The veteran Waterford man returns the danger with swift alacrity and the shell-shocked Serbs rollick like men trying to navigate a sand dune; Aleksandar Mitrovic swings and misses; the ball comes to Jeff Hendrick, who swings and doesn't.

His shot may, it seems from the nearby parish from which we watch in our distant eyrie, have been heading towards or beyond Rajkvovic's right-hand post; Branislav Ivanovic negates the argument by standing aloof as the ball caroms off his leg.

As the net shakes itself of excess water, Ireland shake off any potential for nerves; the small pocket of 300 or so Irish fans dance deliriously as the raindrops begin to cease.

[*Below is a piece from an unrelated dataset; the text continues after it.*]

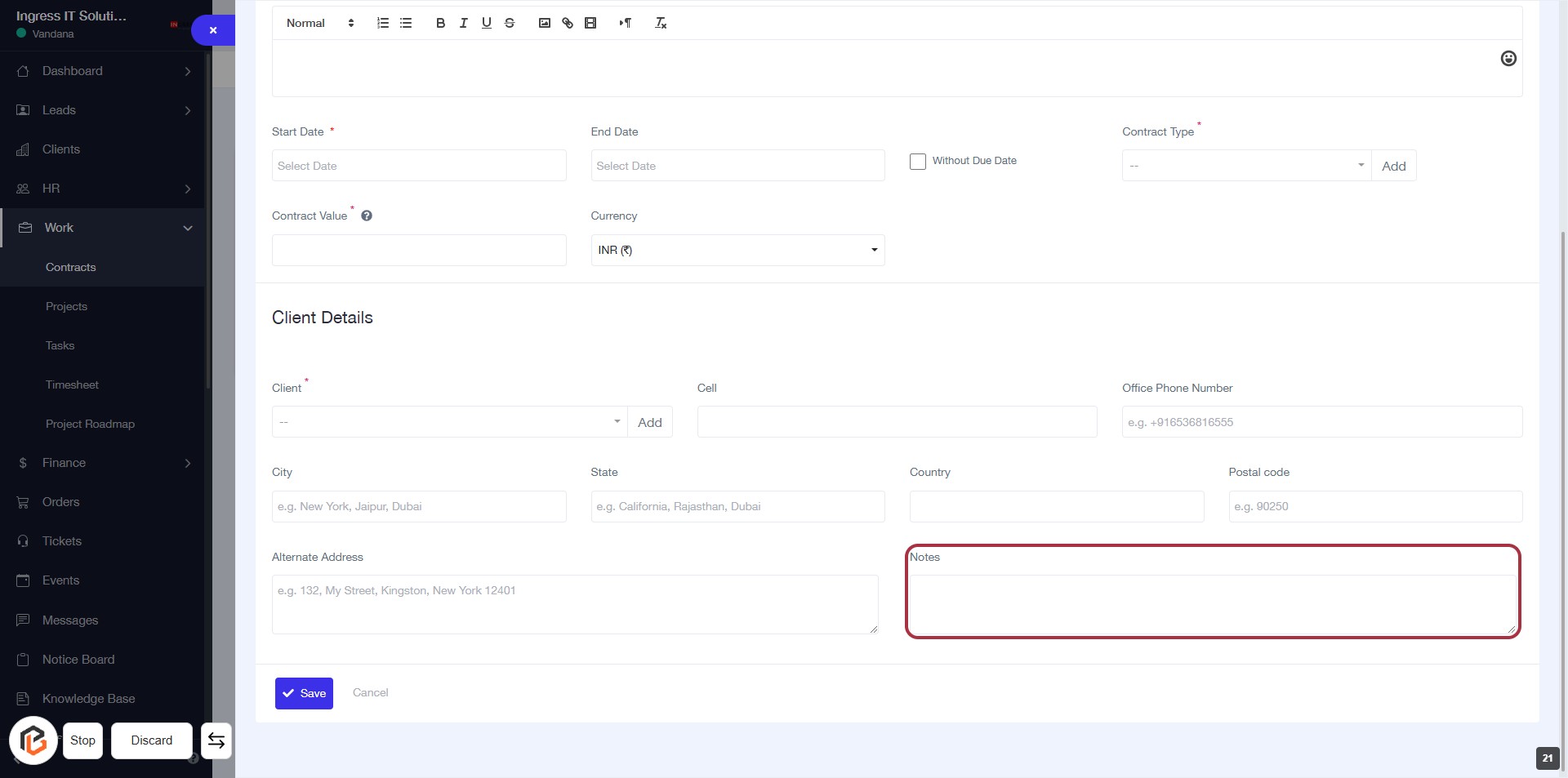Add a hyperlink via link icon

pyautogui.click(x=567, y=23)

The several thousand Serbian schoolchildren let in for free to bolster the pitiful attendance weep quietly in empathy at the slapdash defending.

Like a man collecting from his first spin at the roulette wheel, Ireland's response to their unanticipated windfall is cheering as the Serbs reel; Mitrovic has one sighter but his kick, high and handsome, is as wild as his last.

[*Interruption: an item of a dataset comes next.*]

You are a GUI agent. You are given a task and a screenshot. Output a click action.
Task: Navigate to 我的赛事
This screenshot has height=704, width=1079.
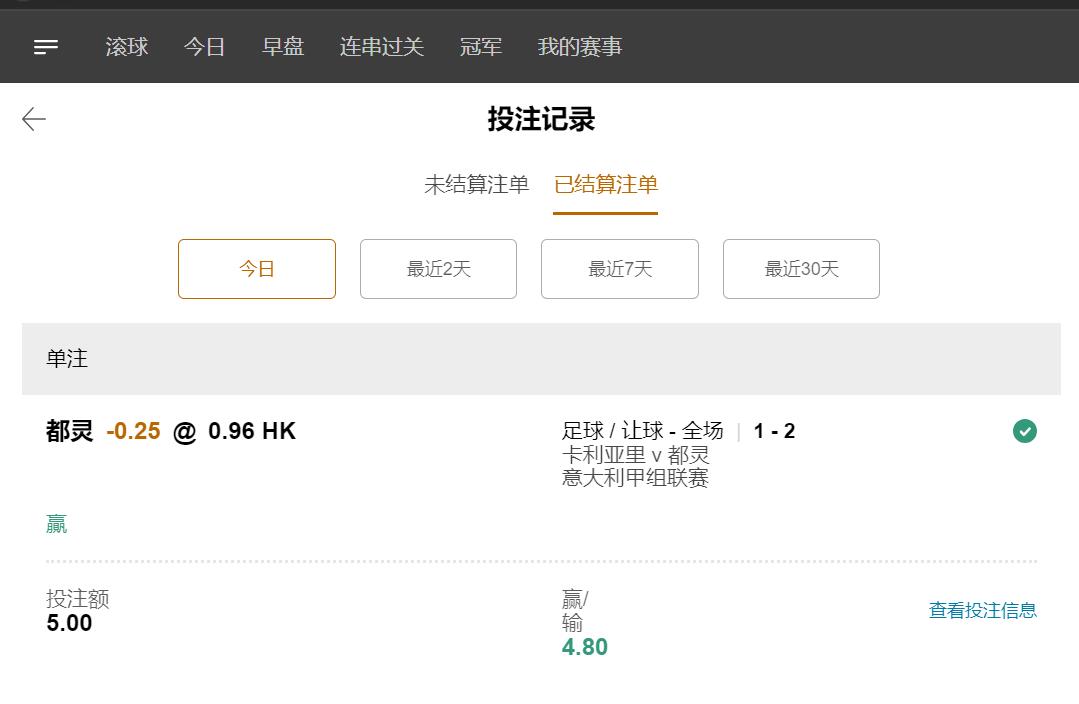[580, 47]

Filip Kostic ends Darren Randolph's 18 minutes of relative redundancy by forcing a decent save as Serbia belatedly begin to dictate the tactical pattern.

The wide centre-backs, Ivanovic and Jagos Vukovic, splay diagonal balls which are, usually by the roving Dusan Tadic, in turn delivered to roving wing-backs Antonio Rukavina and Filip Mladenovic..

The ever-churning quagmire of the penalty are guarded by Randolph is a vivid heat map of the action areas in this half-hour; Richard Keogh flaps at a header but the Serbian's touch in front of goal is even more uncertain.

The Irish centre holds with reasonable comfort; Mitrovic is rocked on his heels when a ball reaches him not four yards from the goal; Randolph parries from Mladanovic before Ireland end the half with encouragement.

Irish tackles produce lumps of turf that could light the fires of all the houses in a small townland.

Shane Long, doughty as ever ploughing a lonely, muddy furrow, flashes a header from a Brady free-kick that must be saved; Ireland's No 10 then races back to win a foot-race with Tadic.

Ireland finish with a spring; Serbia are whistled from the fray; their return fails to alter the mood music.

The routine retained the familiarity of Groundhog Day as Ireland's retreat is re-emphasised; and yet, it seemed the more Serbia had the ball, the less ineffective they were with it.

And then, suddenly, as history teaches, implosion from the heart of nowhere.

Ireland doze on the right as Serbia plot another diagonal route to the top of their line; when the ball comes in, Tadic skilfully evades O'Shea and allows Kostic the simplest of finishes.

A half-hour of brinkmanship awaits; Serbia shorten the turmoil by swiftly adding a lead as the diagonal route draws more profit; Ivanovic, 60 yards to Mladenovic from right to left; into Kostic, clattered by an unsettled Walters.

Tadic delivers precise and imperious execution.

Ireland's previous poverty is exposed by their sudden conversion to emergency attack. Stephen Quinn adds energy and with Daryl Murphy an additional focal point, Serbia resume their status as a jumble of nerves.

Murphy bullets a redemptive equaliser from Brady's wand and the game lurches once more as now Ireland press for the definitive lead goal; had they done so earlier, the denouement could have been much more comfortable.

Coleman clears off the line as Irish hearts skip a beat. Both teams slap thighs in frustration when the carnival music stops the shapeless, hapless action.

Hard to know whether to laugh or cry.